The American Thinker on Bush

The American Thinker has several articles about the outgoing President that provide a look at issues and attitudes worth considering.

Miguel A. Guanipa says Take My President, Please in wondering how the comedians will fare.

Regrettably, because that which is reasonably tolerated as edgy and daring by most sensible people, tends to be perceived by many acutely unbalanced individuals in their audience as fact; and so many pernicious smears and vicious lies persist, absent any efforts at accountability on the part of those from whom they have spawned, thanks to their careless and juvenile attempts at humor.

But a day of reckoning is afoot. And it is this most unlikely group of people which will not be celebrating

under the auspices of what promises to be the most liberal administration in history, liberal comedians will have to exercise their gifts within far more prohibitive and strictly defined parameters, in order to put out a fraction of what they were able to get away with when a conservative president was in charge.

Yomin Postelnik discusses The Bush Legacy and reminds us of events that we may not remember.

Writing about the legacy of any president must, almost by definition, be an exercise in contrasts.

In the false and childish worldview of the media, the coverage of any individual must boil down to either glorious adulation or backbiting vilification.

The media likes to portray the making of crucial decisions as either a shining moment of brilliance or as a random act of naivety, if not the impulses of evil.
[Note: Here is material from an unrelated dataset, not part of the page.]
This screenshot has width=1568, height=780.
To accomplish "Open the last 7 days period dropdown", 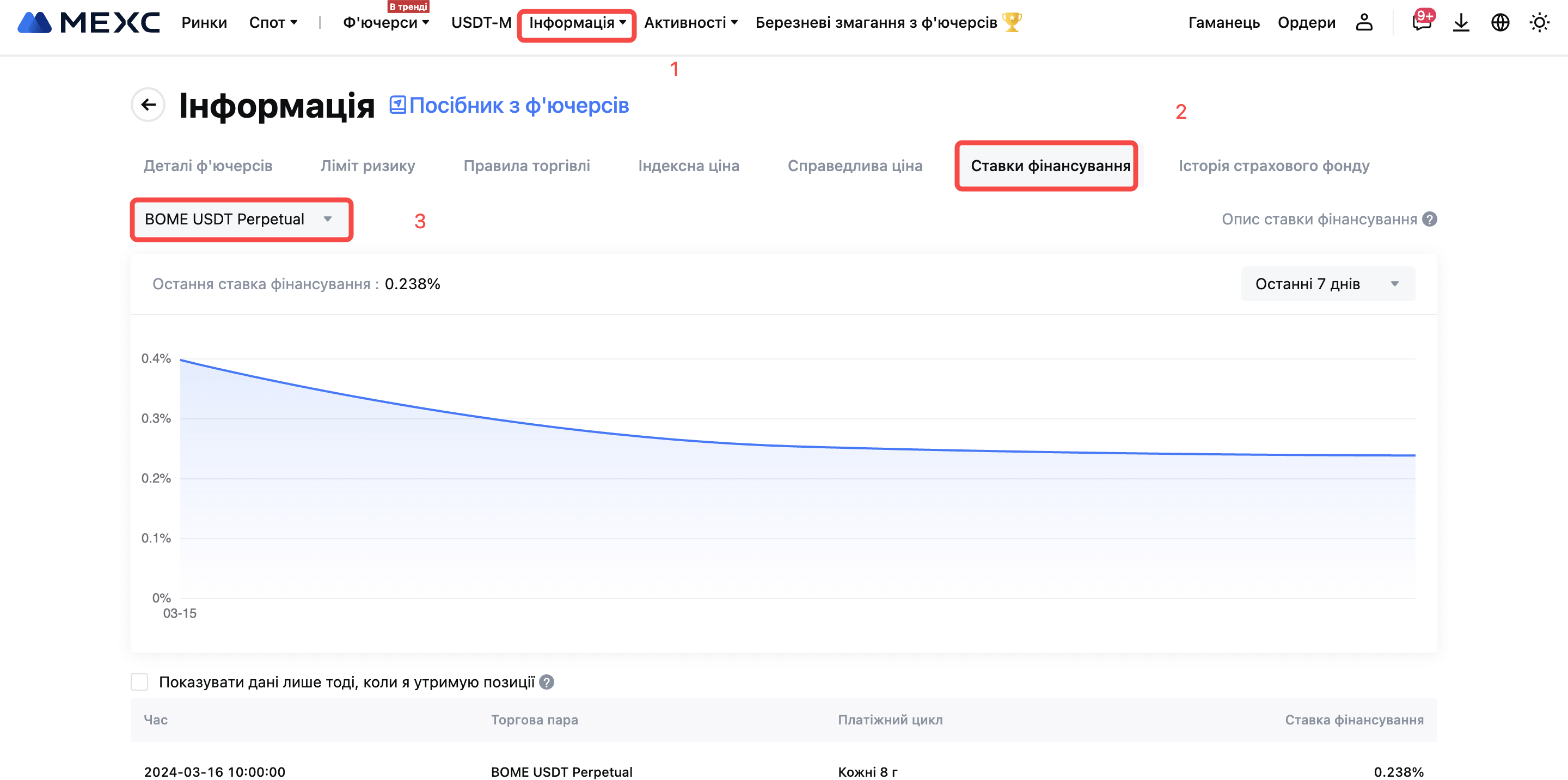I will (1327, 284).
In reality, all major presidential decisions are made after intense consultation with a wide range of experts.

Common wisdom that is shaped by today’s shallow media is as worthless as it is false. Its broad acceptance is a tremendous disservice to the nation.
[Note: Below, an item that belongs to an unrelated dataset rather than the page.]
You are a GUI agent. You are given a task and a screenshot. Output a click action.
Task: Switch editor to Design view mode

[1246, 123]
Then there’s Paul Kengor with Bush at the Stone Table: The Sacrificial Presidency of George W. Bush making an analogy between Bush and Aslan in a C.S. Lewis classic.

There will likely be a lot of such material fading away in the next few weeks but never really disappearing. Some will just offer platitudes or well established talking points which can often be distinguished by an emphasis on words such as “failure” or “mistakes” or an obsession with death counts. Others will be a bit more balanced and look at the real world with real complexity discussing practicality and balancing of issues in implementing decisions with actions.
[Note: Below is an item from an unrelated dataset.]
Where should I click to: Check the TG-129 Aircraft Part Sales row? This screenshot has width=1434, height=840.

UPDATE: another one by J.R. Dunn, Bush and the Bush-Haters

There’s nothing new about any of this. It’s present in Orwell’s 1984 in the “Five-Minute Hate” against the imaginary Emmanuel Goldstein, himself based on Leon Trotsky. The sole novel factor is its adaptation as a conscious tactic in democratic politics. That is unprecedented, and a serious cause for concern.

This will be an interesting study in emotion versus intellect.